¿ Es real lo que estoy viendo ? Se preguntó Ignasi Rovira cuando pisó por primera vez esta remota región del sudoeste de Etiopía.
La imagen era casi irreal, dos niños bebiendo sangre directamente de una vaca a la cual le habían disparado un pequeño dardo; un rito ancestral con extraordinaria pureza aunque difícil de entender para el ojo occidental.
Llegar donde a penas llega la civilización no es fácil. No es un viaje cómodo: la carretera asfaltada se pierde a poco de salir de la capital para dejar paso a una pista de tierra que atraviesa el sudeste del país y que en el último tramo de ruta deja de existir para pasar directamente al campo a través.
Entremezclarse con ellos no es fácil. Son una tribu a la que no les gusta juntarse con extraños y todavía menos ser fotografiados, una seña de identidad propio de un pueblo orgulloso de si mismo, a veces un poco altivo y sobre todo guerrero. Los Surma son altos, esbeltos y de cuerpo atlético y con una mirada que a nadie deja indiferente.
Son auténticos maestros en la práctica del body art: se pintan el cuerpo dos o tres veces al día, como si cambiasen de ropa en una particular forma de seducción, de expresar su estado de ánimo o su orgullo.

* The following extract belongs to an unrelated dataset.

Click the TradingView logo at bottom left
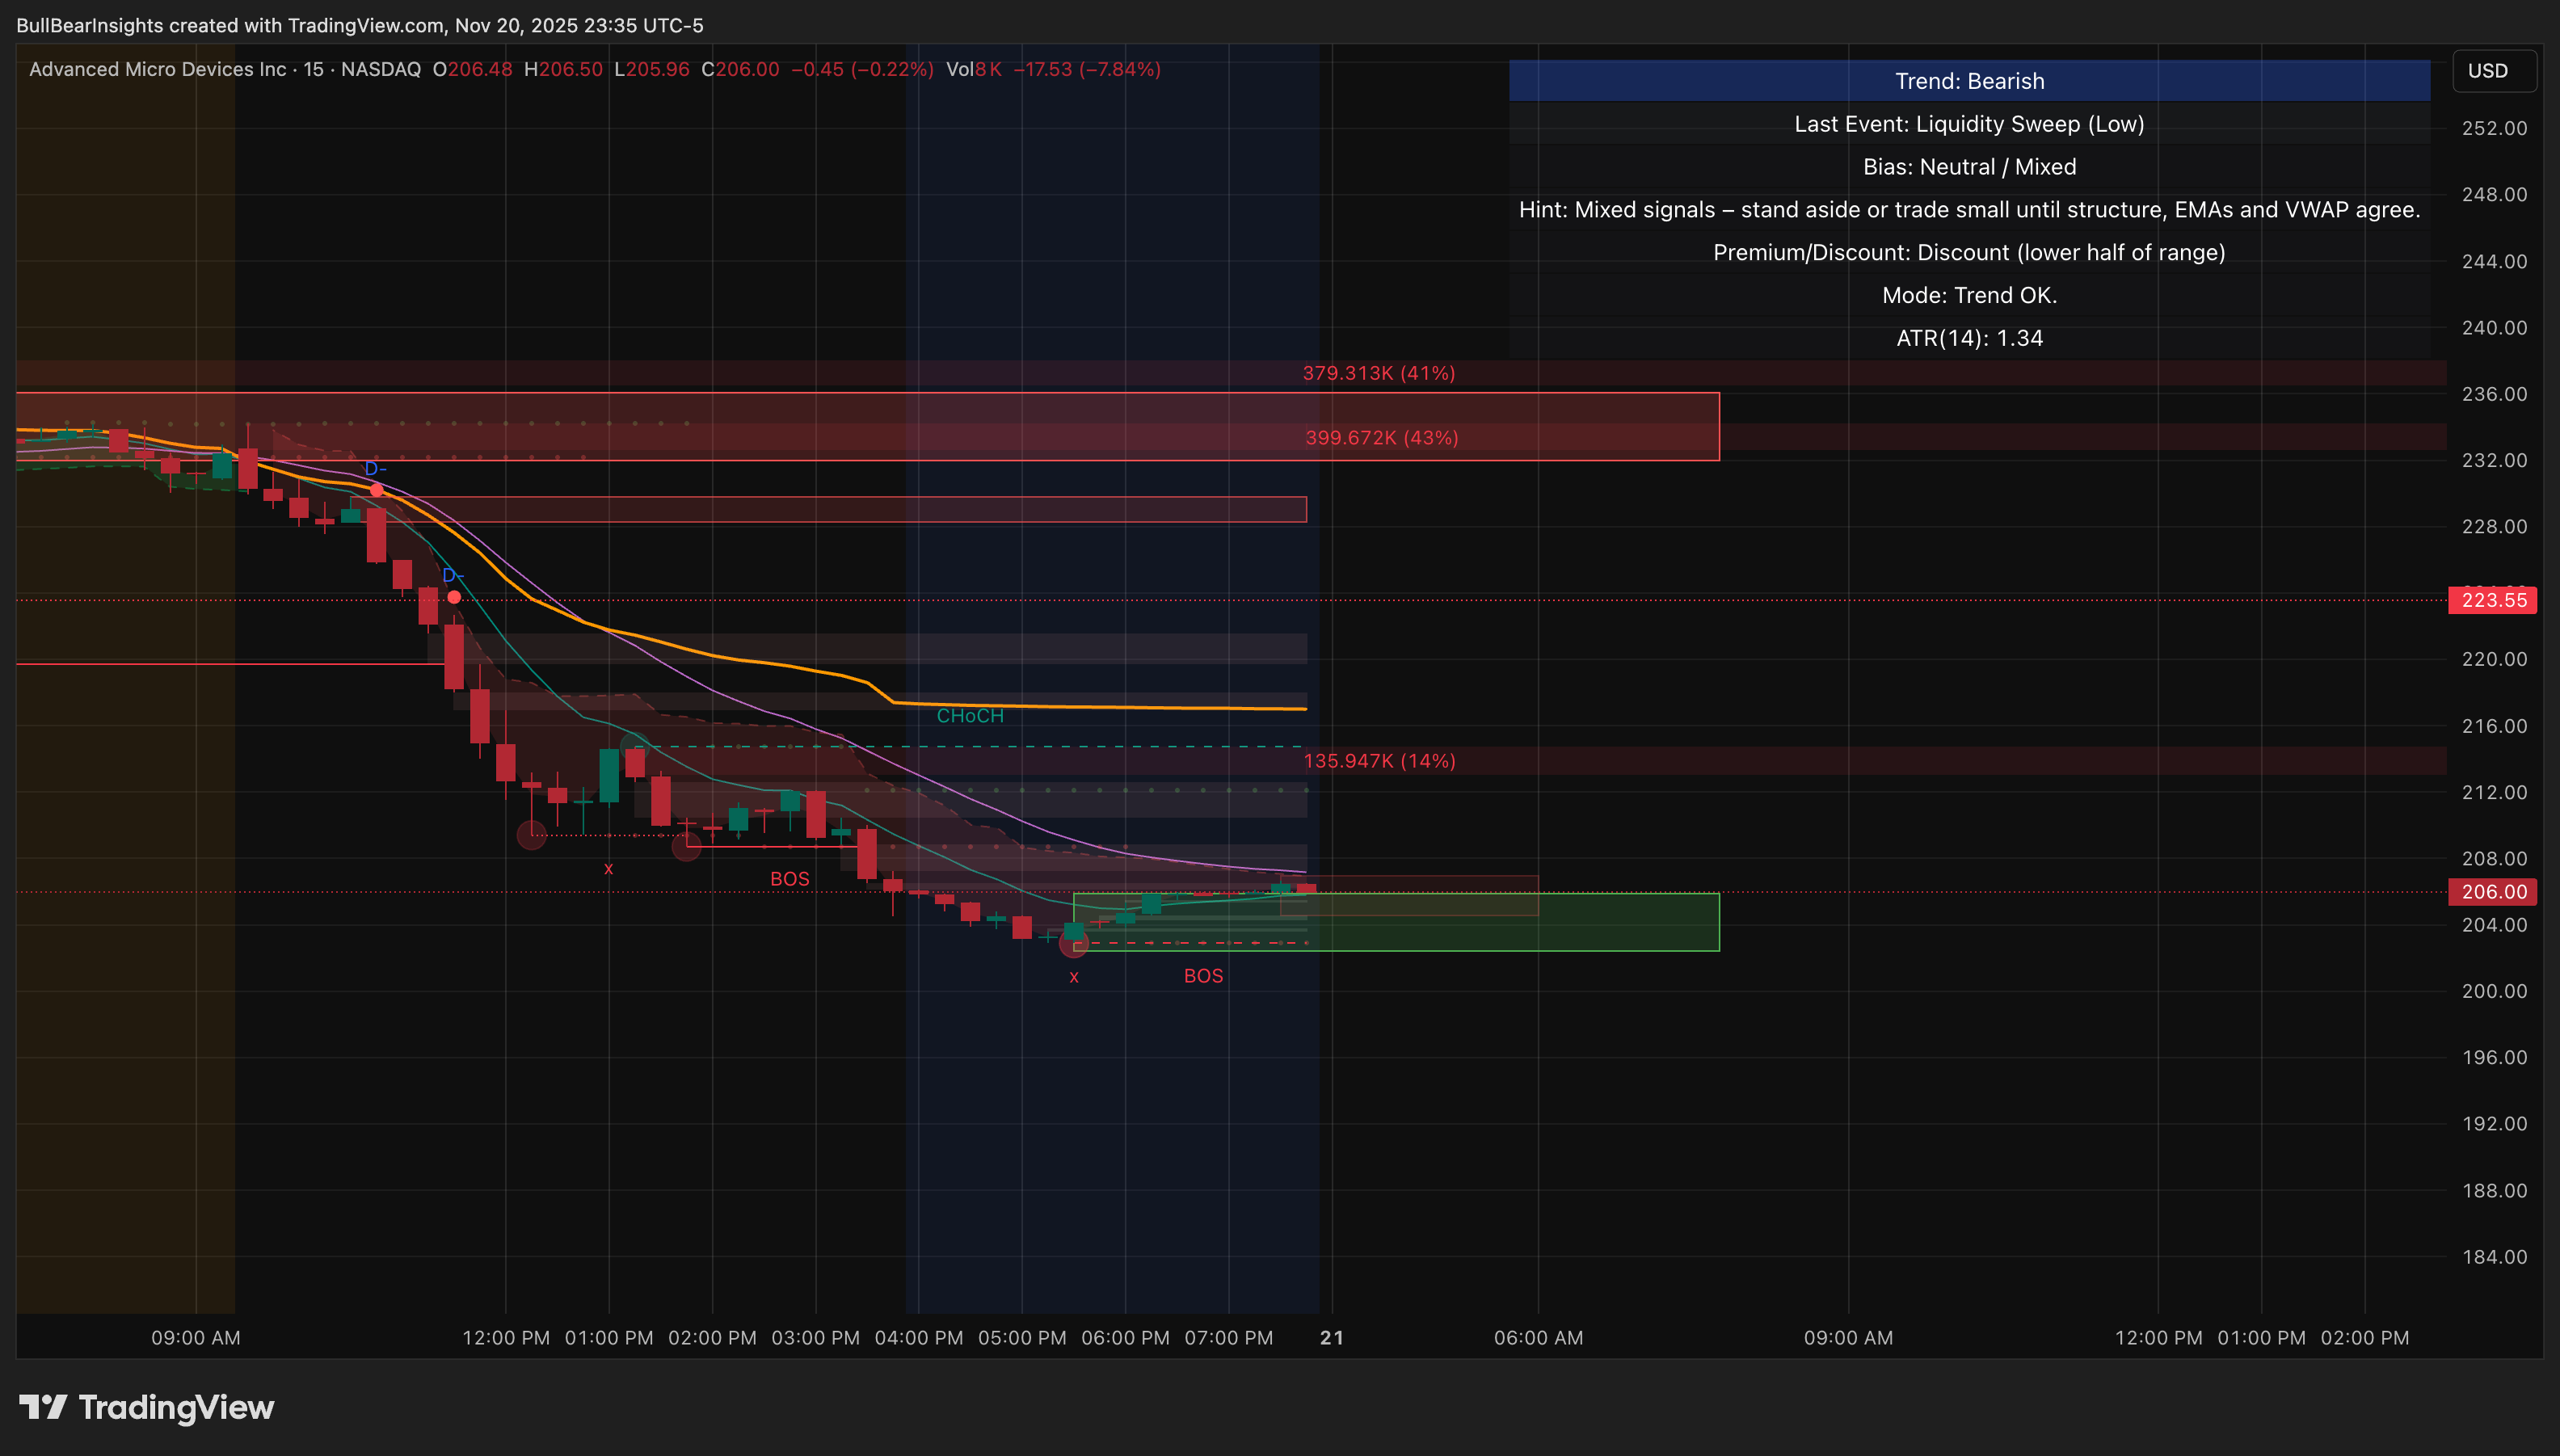2560x1456 pixels. (146, 1407)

Las escarificaciones y mutilaciones que se infligen son también signos de elegancia, de fortaleza y de valor.
Las mujeres surma lucen unos platos labiales tan grandes que parecen querer estropear sus bocas entreabiertas. La dote va en función del tamaño del plato; cuanto mayor sea su disco, más suculenta será la dote matrimonial que tendrá que pagar la familia del novio en el momento de casarse.
Los niños encarnan la tradición . Ya desde pequeños, los surma se pintan el cuerpo imitando a pájaros, leopardos, cocodrilos o vacas.
Después de la cosecha, se celebra el “ritual del donga”, una lucha con palos donde dos adversarios desnudos se enfrentan en un duelo terrible que acaba cuando uno de ellos hinca la rodilla en el suelo. Esta pelea se utiliza para afirmar su virilidad, dirimir al más bravo guerrero o disputarse la misma mujer.